━━━ Data listing

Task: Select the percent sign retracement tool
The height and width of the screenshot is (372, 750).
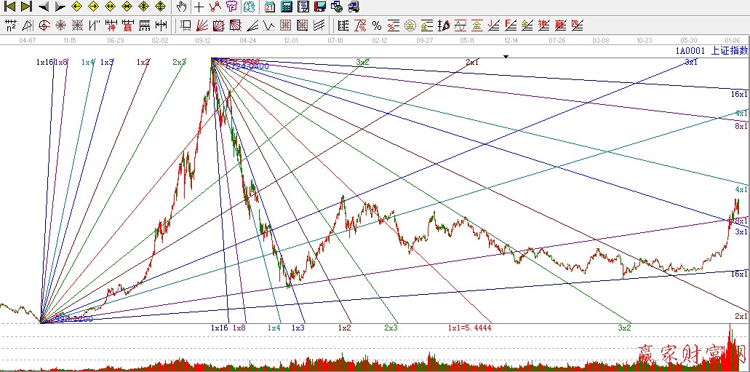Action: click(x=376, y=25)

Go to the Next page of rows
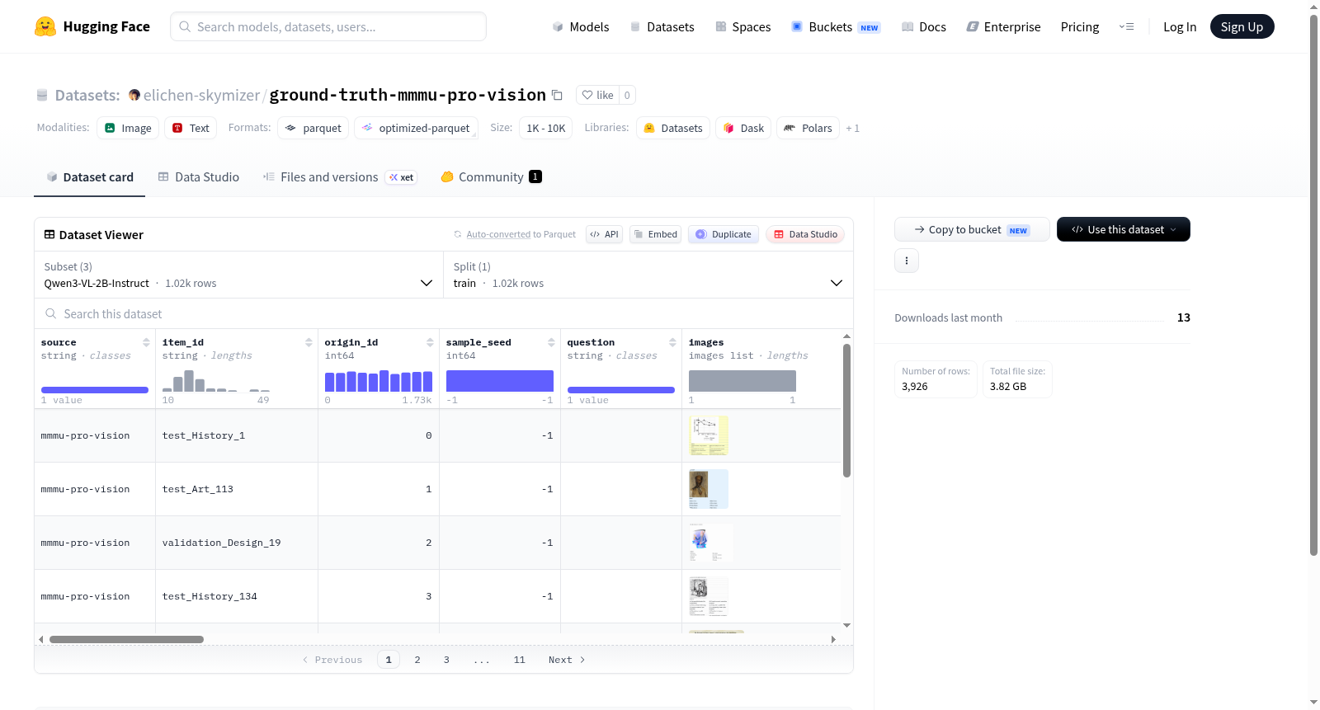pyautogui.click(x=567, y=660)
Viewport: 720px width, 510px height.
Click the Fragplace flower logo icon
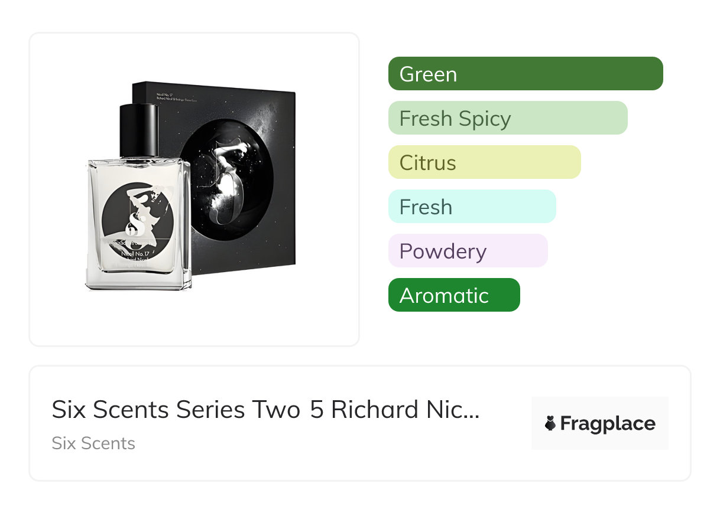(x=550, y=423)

━━━━━━

Written request: Swap "flower" for "leaf" and write out again everything from the line containing "Go to the Next page of rows" down to the end of the lines, changing nothing else and leaving out the pictures.

Result for this task:
Go to the Next page of rows
pyautogui.click(x=567, y=660)
Viewport: 720px width, 510px height.
Click the Fragplace leaf logo icon
(x=550, y=423)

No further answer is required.